Adoptive immunotherapy using T cells and their derivatives has shown promise as treatment for human malignancies(1–5), but to date the range of susceptible tumors has been limited. One of the constraints for successful treatment is the limited trafficking of lymphocytes, which requires effector T cells to express chemokine receptors matched with the chemokines produced by the tumor cells or their associated elements (6). Many human tumors produce low levels of chemokines, while others produce chemokines for which effector T cells lack receptors. As a consequence, adoptively transferred T cells may simply fail to “find” the tumors. Even if limited numbers arrive at the tumor, they may be overwhelmed by inhibitory elements of the immune system that have been recruited or expanded by tumor associated chemokines and cytokines. For example, we gave lymphocytes expressing a chimeric antigen receptor (CAR) specific for the GD2 tumor associated antigen to subjects with neuroblastoma (4). Tumor biopsies showed a scanty T cell infiltrate, and lacked a PCR signal derived from the transgenic GD2-CAR, even when such a signal was readily detectable in peripheral blood. Since 4/8 of the study group with measurable disease nonetheless had a tumor response or tumor necrosis, these data further support the concept that improved migration of infused T cells to tumor sites may increase clinical benefit.

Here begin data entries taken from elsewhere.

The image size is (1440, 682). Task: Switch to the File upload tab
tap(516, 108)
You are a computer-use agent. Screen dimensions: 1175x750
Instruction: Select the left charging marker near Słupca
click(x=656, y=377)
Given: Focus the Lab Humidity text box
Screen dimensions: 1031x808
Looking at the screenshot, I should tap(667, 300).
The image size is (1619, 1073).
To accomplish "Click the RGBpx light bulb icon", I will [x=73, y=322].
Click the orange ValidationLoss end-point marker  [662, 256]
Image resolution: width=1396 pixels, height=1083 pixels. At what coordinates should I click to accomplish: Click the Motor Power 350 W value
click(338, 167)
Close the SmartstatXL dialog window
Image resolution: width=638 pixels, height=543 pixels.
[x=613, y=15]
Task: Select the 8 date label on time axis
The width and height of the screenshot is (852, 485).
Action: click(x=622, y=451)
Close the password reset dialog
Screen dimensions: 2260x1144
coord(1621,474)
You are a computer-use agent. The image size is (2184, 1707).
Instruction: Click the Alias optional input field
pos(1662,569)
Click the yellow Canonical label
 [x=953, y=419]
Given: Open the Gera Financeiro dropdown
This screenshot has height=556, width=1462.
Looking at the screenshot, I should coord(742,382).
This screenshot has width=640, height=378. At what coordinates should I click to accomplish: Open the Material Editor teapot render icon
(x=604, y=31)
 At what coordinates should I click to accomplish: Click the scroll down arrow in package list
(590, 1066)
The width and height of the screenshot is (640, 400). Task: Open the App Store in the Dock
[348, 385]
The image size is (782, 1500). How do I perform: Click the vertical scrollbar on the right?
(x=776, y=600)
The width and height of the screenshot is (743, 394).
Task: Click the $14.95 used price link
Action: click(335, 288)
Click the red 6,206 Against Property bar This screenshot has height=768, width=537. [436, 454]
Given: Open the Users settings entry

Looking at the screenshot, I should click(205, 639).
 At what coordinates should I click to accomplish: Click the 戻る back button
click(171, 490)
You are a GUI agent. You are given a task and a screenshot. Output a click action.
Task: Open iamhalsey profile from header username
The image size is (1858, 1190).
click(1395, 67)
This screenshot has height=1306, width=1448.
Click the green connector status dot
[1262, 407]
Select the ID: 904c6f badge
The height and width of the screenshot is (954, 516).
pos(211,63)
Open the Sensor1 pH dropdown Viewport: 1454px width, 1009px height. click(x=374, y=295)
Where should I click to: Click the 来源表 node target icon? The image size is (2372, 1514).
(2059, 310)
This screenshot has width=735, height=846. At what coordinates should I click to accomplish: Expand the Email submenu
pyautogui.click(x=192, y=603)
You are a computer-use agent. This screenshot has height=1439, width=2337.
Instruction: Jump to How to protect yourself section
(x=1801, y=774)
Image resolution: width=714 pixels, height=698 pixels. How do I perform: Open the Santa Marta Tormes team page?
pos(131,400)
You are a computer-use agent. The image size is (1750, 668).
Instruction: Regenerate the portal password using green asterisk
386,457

Migration of adoptively transferred T cells to tumors is a multistep process that requires expression of adhesion and integrin receptors for binding to the vascular wall, as well as of chemokine receptors which detect local chemokines and initiate transmigration (7, 8). Kershaw and colleagues showed that deficiencies in T cell chemotaxis towards tumor cells could be overcome by transgenic expression of CXCR2, which recognizes tumor produced Gro-α (6). Similarly, Di Stasi et al demonstrated that overexpression of the chemokine receptor CCR4 by CD30-CAR expressing T cells enhanced migration in response to Hodgkin’s lymphoma secreted CCL17 (TARC; thymus- and activation-regulated chemokine) in murine xenograft experiments (9). We have now determined whether the chemokines produced by human neuroblastoma cells may be used to enhance trafficking of GD2-specific T cells to tumors using a transgenic chemokine receptor. We expressed transgenic CCR2b on in vitro expanded ATCs and show that ATCs engineered to co-express both GD2-CAR and CCR2b have improved tumor specific trafficking and significantly enhanced activity against neuroblastoma xenografts.
The neuroblastoma cell line LAN-1 was obtained from Dr. Seeger’s laboratory at the University of California Los Angeles. The cell lines JF, NB275, NB281, NB246, NB142, NB247 and NB175 were established in our laboratory. The cell lines IMR-32, SK-N-AS and SK-N-SH were obtained from the American Type Culture Collection (Rockville, MD). All neuroblastoma cell lines were maintained in DMEM supplemented with 10% fetal bovine serum (FBS; Hyclone, Logan, UT) and 2 mM L-glutamine (GlutaMAX-1; Invitrogen, Carlsbad, CA), hereafter referred to as NB media.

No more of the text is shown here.